- Data to process:
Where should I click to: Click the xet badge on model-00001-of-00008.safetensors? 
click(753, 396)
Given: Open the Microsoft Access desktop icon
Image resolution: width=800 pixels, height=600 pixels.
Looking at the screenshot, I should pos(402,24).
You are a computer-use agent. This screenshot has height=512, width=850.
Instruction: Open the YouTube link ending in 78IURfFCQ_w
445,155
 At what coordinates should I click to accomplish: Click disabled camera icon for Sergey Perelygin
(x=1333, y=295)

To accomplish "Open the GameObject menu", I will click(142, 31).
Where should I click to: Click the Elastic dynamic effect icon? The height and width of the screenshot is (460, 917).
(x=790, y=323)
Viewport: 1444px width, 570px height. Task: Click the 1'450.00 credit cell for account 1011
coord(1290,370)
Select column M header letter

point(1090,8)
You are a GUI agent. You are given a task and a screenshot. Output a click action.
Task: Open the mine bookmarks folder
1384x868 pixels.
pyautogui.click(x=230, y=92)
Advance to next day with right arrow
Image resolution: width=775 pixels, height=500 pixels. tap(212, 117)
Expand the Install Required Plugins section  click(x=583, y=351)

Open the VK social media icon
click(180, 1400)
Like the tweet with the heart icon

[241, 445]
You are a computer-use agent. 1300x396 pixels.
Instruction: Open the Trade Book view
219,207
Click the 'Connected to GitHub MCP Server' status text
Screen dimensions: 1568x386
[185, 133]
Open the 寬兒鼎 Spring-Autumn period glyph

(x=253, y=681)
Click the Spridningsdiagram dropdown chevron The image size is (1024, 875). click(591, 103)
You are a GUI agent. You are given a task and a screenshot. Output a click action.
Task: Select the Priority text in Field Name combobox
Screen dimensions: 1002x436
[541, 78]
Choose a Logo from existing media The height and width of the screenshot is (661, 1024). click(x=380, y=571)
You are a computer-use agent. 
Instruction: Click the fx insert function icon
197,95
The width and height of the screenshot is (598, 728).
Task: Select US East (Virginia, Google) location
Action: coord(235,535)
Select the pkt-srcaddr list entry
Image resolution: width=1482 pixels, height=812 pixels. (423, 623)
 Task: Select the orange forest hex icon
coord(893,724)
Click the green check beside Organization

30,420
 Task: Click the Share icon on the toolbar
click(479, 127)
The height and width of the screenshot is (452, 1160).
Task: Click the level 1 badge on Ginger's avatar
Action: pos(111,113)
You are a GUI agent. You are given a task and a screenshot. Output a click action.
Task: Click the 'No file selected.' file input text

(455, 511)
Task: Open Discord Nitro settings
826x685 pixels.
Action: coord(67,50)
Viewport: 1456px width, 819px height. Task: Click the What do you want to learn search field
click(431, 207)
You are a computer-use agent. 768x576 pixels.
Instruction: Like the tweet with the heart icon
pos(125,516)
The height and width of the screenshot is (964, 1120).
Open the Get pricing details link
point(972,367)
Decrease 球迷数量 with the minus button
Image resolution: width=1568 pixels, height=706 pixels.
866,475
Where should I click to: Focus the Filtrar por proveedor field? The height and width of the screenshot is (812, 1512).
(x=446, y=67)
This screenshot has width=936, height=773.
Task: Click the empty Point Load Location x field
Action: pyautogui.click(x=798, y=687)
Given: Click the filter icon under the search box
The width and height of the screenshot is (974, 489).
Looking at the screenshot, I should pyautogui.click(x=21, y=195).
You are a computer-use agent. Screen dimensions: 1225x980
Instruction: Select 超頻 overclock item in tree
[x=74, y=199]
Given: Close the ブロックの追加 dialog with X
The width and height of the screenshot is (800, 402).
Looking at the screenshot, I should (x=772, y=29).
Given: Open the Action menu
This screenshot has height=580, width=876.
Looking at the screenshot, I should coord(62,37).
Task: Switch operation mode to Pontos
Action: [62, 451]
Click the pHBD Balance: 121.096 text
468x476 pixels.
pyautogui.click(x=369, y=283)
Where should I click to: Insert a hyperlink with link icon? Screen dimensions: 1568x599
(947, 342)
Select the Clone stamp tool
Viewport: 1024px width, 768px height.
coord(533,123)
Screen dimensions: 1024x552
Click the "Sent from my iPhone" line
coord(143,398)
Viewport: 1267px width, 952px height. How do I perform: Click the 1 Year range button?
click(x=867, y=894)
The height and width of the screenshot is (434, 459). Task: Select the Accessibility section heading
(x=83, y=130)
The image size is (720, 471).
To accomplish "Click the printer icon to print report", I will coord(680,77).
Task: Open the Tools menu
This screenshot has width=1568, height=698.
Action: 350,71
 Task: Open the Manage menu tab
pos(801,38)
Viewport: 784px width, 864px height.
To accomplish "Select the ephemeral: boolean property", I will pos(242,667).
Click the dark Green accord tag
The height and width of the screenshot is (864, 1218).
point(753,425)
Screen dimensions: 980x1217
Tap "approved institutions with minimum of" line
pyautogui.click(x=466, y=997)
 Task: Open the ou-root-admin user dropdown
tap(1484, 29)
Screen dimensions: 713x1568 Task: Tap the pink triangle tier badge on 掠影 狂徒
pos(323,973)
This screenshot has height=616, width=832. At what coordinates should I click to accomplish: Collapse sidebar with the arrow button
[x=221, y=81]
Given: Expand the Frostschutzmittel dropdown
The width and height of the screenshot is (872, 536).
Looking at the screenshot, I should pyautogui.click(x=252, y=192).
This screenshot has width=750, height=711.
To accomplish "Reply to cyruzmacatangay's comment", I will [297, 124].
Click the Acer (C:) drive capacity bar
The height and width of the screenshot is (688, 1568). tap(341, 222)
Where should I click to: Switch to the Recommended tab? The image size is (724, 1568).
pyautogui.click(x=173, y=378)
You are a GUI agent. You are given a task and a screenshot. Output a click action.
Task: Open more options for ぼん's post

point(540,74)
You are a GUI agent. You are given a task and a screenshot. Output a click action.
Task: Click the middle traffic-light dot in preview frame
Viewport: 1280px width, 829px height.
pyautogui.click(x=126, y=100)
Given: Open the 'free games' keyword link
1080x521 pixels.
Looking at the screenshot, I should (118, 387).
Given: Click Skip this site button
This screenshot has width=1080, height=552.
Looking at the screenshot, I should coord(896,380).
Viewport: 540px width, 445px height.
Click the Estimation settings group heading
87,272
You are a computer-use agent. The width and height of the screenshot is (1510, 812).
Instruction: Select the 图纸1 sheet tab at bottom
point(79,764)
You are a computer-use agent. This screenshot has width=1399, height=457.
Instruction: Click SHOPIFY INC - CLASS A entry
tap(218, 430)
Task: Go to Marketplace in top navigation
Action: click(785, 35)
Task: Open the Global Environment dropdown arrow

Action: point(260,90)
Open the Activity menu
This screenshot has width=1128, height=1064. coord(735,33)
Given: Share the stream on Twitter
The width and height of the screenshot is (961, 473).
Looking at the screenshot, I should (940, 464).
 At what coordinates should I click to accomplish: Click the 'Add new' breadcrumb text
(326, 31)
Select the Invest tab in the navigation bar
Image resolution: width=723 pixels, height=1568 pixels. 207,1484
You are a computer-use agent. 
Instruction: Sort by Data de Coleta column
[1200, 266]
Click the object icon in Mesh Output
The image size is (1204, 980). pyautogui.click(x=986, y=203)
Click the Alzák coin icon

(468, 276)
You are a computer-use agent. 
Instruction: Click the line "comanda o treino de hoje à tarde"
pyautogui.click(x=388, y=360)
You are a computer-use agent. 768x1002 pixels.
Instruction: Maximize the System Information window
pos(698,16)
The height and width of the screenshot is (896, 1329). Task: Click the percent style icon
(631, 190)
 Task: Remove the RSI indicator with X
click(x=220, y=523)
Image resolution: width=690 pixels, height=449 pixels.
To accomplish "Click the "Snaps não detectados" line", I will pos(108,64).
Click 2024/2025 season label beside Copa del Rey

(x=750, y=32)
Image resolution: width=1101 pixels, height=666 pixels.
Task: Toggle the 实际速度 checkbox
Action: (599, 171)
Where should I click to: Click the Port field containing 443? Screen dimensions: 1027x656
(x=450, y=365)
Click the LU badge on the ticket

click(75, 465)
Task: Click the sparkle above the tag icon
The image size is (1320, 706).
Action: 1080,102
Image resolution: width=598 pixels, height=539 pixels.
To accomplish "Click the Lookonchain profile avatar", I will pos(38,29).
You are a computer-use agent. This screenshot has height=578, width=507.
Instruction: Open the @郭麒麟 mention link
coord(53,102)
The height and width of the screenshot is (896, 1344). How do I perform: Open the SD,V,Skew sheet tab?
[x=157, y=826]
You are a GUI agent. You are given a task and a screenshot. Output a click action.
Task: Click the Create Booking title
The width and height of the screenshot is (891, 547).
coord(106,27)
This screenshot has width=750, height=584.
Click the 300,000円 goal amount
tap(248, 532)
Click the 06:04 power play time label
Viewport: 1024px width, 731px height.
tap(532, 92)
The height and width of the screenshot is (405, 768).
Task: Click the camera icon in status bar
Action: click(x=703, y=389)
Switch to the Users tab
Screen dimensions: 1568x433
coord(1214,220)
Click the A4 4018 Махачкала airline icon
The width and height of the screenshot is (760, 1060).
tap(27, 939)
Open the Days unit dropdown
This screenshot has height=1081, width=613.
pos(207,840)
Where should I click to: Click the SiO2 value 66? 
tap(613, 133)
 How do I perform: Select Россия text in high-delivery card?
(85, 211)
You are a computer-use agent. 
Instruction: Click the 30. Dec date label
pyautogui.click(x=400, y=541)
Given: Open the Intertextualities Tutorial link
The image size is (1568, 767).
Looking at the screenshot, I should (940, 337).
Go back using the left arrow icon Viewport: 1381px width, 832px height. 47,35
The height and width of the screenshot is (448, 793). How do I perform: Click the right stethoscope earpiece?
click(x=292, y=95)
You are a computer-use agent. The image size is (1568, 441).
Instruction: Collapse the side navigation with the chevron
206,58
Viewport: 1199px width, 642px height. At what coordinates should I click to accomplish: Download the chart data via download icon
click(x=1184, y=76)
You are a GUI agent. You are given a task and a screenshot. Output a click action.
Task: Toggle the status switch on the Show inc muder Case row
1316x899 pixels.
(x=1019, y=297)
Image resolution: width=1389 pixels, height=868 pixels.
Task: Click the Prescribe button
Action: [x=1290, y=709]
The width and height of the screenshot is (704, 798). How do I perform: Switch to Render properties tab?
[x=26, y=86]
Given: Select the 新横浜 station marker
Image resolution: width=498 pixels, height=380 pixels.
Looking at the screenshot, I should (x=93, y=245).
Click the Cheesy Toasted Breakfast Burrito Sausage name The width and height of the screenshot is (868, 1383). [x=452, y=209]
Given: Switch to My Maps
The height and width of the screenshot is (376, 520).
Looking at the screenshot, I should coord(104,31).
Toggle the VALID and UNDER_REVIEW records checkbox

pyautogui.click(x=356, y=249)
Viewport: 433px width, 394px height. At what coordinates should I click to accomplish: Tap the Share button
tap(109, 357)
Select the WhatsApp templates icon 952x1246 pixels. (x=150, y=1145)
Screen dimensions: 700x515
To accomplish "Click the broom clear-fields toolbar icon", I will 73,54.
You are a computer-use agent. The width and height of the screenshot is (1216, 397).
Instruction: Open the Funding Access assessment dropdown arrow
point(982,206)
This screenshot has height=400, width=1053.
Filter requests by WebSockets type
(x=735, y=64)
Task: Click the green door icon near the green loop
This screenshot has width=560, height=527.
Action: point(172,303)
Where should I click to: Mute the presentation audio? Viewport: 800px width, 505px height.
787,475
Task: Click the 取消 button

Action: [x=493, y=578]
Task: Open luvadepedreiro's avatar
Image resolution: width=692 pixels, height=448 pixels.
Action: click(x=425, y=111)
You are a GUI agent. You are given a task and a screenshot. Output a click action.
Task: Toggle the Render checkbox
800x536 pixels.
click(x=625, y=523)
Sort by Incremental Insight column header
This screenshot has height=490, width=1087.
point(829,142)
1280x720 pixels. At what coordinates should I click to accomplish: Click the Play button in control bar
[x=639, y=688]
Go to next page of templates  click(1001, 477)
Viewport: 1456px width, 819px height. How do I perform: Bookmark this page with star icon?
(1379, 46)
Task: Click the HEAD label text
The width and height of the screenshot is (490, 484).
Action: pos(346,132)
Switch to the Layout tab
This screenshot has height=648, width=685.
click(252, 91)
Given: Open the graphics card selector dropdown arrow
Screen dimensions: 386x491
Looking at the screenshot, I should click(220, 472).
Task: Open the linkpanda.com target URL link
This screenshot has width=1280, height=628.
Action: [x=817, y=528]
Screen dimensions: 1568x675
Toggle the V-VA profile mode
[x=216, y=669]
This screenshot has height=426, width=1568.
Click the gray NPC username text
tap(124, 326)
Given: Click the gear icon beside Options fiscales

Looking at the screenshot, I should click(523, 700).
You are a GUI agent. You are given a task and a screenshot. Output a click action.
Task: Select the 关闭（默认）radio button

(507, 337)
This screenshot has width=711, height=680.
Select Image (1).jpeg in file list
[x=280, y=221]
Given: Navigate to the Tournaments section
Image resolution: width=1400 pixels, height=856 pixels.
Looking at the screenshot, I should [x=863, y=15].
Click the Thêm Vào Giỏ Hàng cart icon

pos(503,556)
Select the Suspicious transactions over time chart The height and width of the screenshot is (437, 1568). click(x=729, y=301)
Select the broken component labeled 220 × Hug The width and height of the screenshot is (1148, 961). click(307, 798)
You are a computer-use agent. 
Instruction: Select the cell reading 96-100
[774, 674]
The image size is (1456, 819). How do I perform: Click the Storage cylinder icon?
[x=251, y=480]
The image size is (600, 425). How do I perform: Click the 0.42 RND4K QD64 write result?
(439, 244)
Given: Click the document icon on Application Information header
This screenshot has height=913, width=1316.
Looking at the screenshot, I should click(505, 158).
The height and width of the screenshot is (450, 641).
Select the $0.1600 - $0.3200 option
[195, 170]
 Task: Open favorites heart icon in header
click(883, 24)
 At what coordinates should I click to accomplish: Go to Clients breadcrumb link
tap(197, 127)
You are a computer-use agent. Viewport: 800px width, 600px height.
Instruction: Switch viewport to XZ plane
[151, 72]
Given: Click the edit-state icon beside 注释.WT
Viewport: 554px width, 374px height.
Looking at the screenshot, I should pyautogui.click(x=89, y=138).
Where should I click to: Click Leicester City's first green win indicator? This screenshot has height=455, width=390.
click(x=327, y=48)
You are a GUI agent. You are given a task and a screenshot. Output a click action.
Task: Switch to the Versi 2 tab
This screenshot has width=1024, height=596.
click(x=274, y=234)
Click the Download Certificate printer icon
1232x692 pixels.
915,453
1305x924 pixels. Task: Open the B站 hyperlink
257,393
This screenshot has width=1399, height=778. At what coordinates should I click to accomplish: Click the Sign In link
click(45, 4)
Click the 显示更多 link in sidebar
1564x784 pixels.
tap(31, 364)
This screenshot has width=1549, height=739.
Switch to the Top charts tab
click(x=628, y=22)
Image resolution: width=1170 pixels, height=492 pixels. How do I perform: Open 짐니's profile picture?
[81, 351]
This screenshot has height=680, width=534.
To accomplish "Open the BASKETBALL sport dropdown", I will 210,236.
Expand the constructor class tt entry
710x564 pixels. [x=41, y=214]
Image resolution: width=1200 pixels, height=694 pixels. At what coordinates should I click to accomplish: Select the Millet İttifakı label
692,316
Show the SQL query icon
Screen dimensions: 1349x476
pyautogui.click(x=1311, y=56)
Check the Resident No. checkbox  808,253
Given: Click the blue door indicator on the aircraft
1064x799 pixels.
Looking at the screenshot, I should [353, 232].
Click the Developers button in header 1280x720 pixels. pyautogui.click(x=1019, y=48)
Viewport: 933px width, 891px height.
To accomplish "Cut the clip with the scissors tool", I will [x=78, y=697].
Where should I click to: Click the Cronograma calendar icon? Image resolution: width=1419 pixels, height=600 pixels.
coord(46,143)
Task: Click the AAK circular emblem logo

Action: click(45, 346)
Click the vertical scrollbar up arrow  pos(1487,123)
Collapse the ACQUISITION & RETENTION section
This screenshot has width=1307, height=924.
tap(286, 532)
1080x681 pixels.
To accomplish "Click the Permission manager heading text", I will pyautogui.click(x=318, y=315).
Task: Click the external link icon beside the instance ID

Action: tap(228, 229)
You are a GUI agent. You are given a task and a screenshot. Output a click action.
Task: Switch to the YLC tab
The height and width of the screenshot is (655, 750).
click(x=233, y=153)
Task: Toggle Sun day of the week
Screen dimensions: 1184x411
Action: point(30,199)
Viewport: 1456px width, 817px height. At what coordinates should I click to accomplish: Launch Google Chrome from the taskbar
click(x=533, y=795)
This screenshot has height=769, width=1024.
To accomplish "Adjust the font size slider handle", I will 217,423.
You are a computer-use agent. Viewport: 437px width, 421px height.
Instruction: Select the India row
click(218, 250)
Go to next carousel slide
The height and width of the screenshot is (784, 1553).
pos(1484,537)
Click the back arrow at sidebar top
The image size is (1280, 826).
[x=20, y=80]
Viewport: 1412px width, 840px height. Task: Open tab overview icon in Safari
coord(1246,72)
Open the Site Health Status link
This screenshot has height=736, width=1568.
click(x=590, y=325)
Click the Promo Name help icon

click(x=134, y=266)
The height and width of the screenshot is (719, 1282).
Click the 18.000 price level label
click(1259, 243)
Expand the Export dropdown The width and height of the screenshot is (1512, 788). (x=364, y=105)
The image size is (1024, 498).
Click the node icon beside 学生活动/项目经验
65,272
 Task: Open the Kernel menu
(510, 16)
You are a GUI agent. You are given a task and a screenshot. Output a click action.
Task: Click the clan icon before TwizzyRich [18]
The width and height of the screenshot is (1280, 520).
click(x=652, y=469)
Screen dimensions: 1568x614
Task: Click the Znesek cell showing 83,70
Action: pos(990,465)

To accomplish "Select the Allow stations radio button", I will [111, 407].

- Exercise instructions: Can you write out every item again, from the line containing "Task: Click the green" down to the line containing "point(829,142)", with both of those lines and all the requests included, but add 13 to each number in the answer coordinates?

- Finished exercise:
Task: Click the green door icon near the green loop
This screenshot has width=560, height=527.
Action: point(185,316)
Where should I click to: Mute the presentation audio? Viewport: 800px width, 505px height.
800,488
Task: Click the 取消 button

Action: [x=506, y=591]
Task: Open luvadepedreiro's avatar
Image resolution: width=692 pixels, height=448 pixels.
Action: click(x=438, y=124)
You are a GUI agent. You are given a task and a screenshot. Output a click action.
Task: Toggle the Render checkbox
800x536 pixels.
click(x=638, y=536)
Sort by Incremental Insight column header
This screenshot has height=490, width=1087.
point(842,155)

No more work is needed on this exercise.